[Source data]
──────────────────────────────
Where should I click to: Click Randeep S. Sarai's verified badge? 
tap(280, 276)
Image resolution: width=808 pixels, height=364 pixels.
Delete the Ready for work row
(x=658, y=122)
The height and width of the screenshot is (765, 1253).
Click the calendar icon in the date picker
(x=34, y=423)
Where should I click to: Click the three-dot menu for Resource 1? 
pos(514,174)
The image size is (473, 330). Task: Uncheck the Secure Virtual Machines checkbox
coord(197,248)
──────────────────────────────
* Directions for this task *
Rewrite every line of the material, requests included, multiplying each coordinate in the answers by 1.7 and rounding to the nearest whole number, with halves rounded up.

* Output for this exercise *
Where should I click to: Click Randeep S. Sarai's verified badge? 
tap(476, 469)
Image resolution: width=808 pixels, height=364 pixels.
Delete the Ready for work row
(x=1119, y=207)
The height and width of the screenshot is (765, 1253).
Click the calendar icon in the date picker
(x=58, y=719)
Where should I click to: Click the three-dot menu for Resource 1? 
pos(874,296)
The image size is (473, 330). Task: Uncheck the Secure Virtual Machines checkbox
coord(335,422)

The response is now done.